Hacker News new | ask | show | jobs
by nickff 4 days ago
If you’re happy to use the current one forever, then yes. I was amending my comment above to address this when you posted yours.
1 comments

I think for many practical purposes the frontier open weight models are almost universally good enough for most things. There may be greater and greater frontiers but at q certain point it becomes like IQ. Having a 150 IQ doesn’t mean you’ll be more successful at any particular task over someone with a 125 IQ. Indeed there’s a diminishing return on intelligence on many utility functions where being more intelligent yields more be same or worse ultimate outcomes. It might very well be the person with a 150 IQ could understand some extraordinarily complex and esoteric concepts faster, but it doesn’t mean with more effort the 125 IQ person can’t either; and sometimes that extra time spent yields better outcomes overall.

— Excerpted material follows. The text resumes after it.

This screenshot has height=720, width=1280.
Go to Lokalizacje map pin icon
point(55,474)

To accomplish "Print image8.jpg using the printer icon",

I suspect AI will be somewhat similar where even if the linear scaling laws continue to hold the practical utility of a model flattens for almost all conceivable use cases.

In some ways I already feel this has begun to happen. The marginal utility of opus class models and fable has in my perception begun to flatten. While I can tell the differences they aren’t earth shattering. I could continue to use the present models for the rest of my life and be ludicrously more productive simply by adapting within their constraints through ever more sophisticated applications.

What holds back the open weights IMO is hardware scaling and industrial production. As the enormous transfer of wealth in debt and equity markets unfolds with semiconductor and adjacent companies and the corresponding capital investments are made, and the eventual bubble pop leading to over capacity and market flooding, as well as advances in technology, math, techniques, and efficiencies, will make very large open weight models more directly attainable. This will also lead to chimera models that MOE very large models to get very close to the 1-2T parameter dense models, at which point I suspect utility for almost all uses is nearly fully saturated.

There will be areas where more capable models are needed but they will be frontier models on frontier problems. This, IMO, is inevitable, and without some criminalization of weights (see the attempts to criminalize encryption algorithms in the 20th century and all the wonderful tshirts that emerged). It’ll be harder to print a trillion parameter model on a shirt but I’m sure someone will try, as will governments try to keep us in our boxes slaving for food coupons and basic rights like health care.